Bisnis.com, JAKARTA— Pelaku usaha menilai insentif Devisa Hasil Ekspor yang diberikan pemerintah belum terlalu menarik bagi pelaku usaha, lantaran masalah pokok penempatan dana di Indonesia seperti biaya transaksi, pajak atau pungutan atas dana masih belum kompetitif dibanding negara alternatif.
Kadin Bidang Hubungan Internasional Shinta W. Kamdani menilai dari insentif DHE yang ditekankan bukan pengkondisian agar lebih mudah, murah dan efisien untuk menempatkan dana hasil ekspor. Justru, menurutnya, malah seperti paksaan untuk menempatkan dana di Indonesia.
Shinta mengatakan penempatan DHE dikaitkan dengan restitusi pajak, kelancaran clearance barang ekspor impor di perbatasan. Pasalnya, seharusnya hal tersebut seharusnya menjadi hak pelaku usaha begitu memenuhi persyaratan clearance barang atau persyaratan restitusi.
“Jadi, meskipun ada peningkatan aliran DHE di Indonesia, untuk pelaku usaha ini bukan insentif yang menciptakan efisiensi yang lebih tinggi tapi lebih menjadi beban terhadap penciptaan efisiensi dan kelancaran kegiatan usaha,” jelasnya kepada Bisnis, dikutip Senin (20/1/2020).
Dia khawatir hal tersebut justru akan menjadi bebean bagi industri yang berorientasi ekspor, khusunya yang intensitas ekspor-impor yang lebih tinggi.
Kendati begitu, hal tersebut perlu dilihat dari jenis eksportir. Ada eksportir yang tidak menaruh hasil ekspornya di Indonesia dengan alas ada flow transaksi internasional yang tinggi. Sehingga, akan lebih efisien bila hasil ekspor ada di Negara lain seperti Singapura dengan biaya transaksi internasional dan pungutan pajak atas dana lebih rendah.
“Ini khususnya terjadi pada eksportir manufaktur yang memerlukan input produksi impor untuk ekspor, sehingga mereka lebih sulit menempatkan devisa di Indonesia selama faktor efisiensi biaya penempatan dana tidak dibenahi,” katanya.

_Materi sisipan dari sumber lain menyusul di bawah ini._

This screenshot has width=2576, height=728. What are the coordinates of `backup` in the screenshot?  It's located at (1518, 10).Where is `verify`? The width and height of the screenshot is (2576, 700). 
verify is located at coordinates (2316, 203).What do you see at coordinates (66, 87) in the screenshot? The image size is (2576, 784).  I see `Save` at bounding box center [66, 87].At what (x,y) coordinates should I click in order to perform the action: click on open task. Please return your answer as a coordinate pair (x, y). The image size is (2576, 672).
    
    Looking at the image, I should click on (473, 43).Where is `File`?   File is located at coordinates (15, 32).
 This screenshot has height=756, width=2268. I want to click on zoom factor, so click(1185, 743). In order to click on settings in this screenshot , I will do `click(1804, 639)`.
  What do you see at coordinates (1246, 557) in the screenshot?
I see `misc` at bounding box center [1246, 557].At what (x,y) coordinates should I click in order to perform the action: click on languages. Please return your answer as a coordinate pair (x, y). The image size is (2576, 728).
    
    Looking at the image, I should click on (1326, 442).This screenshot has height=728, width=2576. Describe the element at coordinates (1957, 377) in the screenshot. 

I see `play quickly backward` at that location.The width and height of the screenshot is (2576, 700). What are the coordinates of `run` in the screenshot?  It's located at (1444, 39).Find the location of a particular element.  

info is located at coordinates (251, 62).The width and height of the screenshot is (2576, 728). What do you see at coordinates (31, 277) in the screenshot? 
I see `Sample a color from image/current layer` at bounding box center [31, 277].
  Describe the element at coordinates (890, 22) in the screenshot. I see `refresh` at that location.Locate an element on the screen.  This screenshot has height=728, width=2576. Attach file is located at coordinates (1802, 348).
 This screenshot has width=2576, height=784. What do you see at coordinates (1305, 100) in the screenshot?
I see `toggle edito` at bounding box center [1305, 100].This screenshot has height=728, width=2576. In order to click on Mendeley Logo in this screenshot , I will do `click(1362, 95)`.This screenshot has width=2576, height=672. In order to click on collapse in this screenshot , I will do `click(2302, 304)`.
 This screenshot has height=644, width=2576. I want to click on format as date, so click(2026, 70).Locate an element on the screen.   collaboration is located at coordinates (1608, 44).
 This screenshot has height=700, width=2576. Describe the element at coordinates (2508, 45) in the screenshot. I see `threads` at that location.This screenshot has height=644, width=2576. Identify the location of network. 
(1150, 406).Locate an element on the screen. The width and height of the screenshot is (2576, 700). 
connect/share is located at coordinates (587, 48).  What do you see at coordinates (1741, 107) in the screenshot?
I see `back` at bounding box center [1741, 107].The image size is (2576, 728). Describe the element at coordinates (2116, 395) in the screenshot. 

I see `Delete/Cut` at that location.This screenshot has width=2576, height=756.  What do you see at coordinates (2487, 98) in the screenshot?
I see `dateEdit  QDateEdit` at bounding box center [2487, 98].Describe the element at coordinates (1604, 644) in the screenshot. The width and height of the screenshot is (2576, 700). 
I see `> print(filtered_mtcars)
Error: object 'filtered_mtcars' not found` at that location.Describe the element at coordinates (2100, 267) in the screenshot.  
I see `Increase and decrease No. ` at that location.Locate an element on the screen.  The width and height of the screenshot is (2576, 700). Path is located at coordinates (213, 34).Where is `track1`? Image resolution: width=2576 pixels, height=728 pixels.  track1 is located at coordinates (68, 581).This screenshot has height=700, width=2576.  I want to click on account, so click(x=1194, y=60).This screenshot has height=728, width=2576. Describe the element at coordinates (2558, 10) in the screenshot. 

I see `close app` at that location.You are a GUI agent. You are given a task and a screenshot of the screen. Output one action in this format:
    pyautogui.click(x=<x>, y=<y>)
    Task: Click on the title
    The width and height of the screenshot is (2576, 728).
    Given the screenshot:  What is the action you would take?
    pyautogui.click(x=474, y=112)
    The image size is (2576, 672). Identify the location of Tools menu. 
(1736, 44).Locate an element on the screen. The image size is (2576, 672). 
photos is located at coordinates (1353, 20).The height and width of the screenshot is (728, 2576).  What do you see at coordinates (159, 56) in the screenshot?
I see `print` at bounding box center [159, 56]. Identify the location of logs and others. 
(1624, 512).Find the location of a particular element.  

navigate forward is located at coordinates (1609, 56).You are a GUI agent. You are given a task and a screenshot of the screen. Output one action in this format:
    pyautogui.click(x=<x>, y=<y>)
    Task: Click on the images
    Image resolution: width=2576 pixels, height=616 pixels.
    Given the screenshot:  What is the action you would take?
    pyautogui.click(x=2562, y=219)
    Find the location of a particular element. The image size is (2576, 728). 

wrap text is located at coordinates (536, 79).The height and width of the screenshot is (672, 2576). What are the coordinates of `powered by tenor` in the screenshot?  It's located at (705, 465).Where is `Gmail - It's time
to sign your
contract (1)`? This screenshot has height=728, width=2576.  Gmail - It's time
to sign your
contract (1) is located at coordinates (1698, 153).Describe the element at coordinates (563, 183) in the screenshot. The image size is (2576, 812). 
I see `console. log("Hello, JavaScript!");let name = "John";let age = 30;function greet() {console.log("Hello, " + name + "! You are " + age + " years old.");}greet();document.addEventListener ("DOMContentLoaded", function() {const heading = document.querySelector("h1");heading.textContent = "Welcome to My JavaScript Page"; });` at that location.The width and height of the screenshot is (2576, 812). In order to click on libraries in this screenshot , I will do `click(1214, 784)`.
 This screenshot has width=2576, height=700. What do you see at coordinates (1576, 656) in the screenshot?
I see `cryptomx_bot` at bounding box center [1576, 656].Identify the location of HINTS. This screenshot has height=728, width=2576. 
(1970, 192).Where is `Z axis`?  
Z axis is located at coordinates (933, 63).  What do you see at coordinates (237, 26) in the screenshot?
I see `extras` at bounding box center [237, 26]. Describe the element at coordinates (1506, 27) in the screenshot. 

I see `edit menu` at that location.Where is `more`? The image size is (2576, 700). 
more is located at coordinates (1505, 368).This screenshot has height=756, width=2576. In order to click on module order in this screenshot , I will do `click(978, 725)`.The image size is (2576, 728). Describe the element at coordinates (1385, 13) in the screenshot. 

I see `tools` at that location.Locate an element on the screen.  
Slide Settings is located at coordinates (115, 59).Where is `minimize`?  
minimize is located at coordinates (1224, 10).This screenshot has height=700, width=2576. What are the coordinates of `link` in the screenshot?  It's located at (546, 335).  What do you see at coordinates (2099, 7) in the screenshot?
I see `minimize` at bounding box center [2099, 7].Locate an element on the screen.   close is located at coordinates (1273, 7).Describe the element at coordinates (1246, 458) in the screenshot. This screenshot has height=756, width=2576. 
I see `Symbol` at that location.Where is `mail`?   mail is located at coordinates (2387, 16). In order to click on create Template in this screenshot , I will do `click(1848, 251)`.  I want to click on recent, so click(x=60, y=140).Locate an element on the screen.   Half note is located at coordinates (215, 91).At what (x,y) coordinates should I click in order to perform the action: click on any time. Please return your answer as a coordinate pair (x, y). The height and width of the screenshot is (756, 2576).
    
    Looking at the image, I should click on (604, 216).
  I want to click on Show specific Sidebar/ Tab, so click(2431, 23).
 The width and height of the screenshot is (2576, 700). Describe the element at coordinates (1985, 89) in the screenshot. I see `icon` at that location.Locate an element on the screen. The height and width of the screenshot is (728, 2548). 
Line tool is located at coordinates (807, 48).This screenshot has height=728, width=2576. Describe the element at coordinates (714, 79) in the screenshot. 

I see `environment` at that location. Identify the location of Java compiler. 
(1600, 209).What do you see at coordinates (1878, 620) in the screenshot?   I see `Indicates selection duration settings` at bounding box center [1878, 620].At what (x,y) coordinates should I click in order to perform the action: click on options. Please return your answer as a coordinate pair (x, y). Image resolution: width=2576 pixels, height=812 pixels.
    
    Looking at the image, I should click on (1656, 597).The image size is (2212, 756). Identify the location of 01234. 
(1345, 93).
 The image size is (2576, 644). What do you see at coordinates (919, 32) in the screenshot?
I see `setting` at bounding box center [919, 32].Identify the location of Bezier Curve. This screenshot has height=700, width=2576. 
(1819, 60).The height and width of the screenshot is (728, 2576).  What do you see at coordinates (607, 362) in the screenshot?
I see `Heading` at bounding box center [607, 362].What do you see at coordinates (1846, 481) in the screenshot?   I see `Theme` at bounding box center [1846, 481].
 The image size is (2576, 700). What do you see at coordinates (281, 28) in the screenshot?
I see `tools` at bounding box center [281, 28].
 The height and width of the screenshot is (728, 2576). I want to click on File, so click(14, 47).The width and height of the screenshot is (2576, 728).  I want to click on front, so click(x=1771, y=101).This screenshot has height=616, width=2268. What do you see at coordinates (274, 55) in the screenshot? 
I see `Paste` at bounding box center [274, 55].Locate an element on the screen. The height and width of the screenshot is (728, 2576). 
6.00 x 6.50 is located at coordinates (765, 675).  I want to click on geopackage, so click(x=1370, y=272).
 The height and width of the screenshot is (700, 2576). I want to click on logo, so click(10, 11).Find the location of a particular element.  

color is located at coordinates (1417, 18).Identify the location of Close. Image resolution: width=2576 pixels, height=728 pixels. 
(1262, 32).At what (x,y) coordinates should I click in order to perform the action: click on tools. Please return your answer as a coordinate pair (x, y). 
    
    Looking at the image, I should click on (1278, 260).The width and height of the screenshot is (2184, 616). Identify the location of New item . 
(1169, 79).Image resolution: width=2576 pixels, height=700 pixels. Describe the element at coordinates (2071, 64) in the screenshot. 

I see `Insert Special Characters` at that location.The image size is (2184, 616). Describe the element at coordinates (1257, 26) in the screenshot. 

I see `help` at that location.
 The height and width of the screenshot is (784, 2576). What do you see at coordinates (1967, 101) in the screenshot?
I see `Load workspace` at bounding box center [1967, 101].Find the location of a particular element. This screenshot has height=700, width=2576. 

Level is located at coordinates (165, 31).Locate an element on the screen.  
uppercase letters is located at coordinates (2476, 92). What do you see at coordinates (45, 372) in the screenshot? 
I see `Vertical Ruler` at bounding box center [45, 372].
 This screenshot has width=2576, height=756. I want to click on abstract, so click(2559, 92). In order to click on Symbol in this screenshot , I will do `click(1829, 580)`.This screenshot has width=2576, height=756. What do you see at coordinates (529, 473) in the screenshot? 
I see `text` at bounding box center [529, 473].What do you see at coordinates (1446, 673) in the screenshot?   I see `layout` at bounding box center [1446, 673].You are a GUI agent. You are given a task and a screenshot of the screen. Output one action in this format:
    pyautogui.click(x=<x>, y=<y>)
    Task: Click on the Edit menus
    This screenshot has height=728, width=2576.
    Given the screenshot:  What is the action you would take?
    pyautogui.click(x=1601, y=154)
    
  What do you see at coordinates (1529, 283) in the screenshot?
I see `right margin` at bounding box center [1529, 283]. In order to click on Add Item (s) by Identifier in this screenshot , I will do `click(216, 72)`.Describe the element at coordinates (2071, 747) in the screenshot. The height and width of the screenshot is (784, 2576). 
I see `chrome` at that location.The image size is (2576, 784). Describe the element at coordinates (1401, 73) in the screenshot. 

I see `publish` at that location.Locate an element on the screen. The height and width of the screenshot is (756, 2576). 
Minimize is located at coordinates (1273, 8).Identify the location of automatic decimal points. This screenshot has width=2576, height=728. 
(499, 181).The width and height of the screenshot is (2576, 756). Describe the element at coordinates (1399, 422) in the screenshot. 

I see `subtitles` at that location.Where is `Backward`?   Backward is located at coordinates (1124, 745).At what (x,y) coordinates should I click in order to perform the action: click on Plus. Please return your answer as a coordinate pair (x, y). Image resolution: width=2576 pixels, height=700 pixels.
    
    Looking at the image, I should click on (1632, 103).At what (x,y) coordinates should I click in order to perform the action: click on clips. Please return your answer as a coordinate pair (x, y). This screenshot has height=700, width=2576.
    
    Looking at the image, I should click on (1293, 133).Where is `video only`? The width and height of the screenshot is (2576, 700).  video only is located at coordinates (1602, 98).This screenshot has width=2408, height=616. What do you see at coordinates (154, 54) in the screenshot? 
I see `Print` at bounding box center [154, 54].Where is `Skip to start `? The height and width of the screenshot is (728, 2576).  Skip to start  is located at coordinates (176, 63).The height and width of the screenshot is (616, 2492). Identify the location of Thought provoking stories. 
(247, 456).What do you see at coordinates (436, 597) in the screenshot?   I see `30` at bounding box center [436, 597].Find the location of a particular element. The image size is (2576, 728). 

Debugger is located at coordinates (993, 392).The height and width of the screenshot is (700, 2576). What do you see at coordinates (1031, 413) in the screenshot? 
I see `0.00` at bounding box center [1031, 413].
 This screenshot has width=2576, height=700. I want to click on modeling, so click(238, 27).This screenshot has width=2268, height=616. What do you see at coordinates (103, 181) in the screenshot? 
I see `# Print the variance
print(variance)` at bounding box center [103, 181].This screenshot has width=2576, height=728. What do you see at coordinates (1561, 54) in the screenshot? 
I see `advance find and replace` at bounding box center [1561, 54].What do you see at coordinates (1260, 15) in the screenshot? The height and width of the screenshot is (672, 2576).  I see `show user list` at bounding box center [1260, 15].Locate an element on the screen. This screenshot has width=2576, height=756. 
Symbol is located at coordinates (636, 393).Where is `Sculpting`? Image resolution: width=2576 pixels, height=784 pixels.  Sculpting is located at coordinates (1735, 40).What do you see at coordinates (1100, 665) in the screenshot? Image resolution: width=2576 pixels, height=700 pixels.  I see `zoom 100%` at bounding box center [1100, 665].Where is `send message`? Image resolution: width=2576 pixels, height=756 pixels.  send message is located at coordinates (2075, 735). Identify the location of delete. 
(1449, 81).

Sementara bedanya dengan eksportir barang mentah seperti produk tambahng, crude palm oil (CPO), pertanian, perikanan, perkebunan yang memang tidak peru banyak transaksi luar negeri lantaran produksinya sebagian besar lokal. Dia mengatakan mereka biasanya lebih mudah diminta untuk menempatkan devisa ekspor di Indonesia.
“ Namun, biasanya tidak didiamkan di sistem perbankan tetapi dimasukkan ke instrumen investasi agar pertumbuhan dananya lebih besar dari pungutan atas dananya,” katanya.
Untuk itu, dia berharap pemerintah mengevalusi aspek-aspek biaya dan membuat perubahan terhadap regulasi yang menyebabkan Indonesia tidak kompetitif dibandingkan dengan negara lain. “Bila masalah comparative advantage ini bisa dibenahi, dengan sendirinya pelaku usaha akan menempatkan DHE di Indonesia tanpa perlu insentif, ancaman saksi,” jelasnya.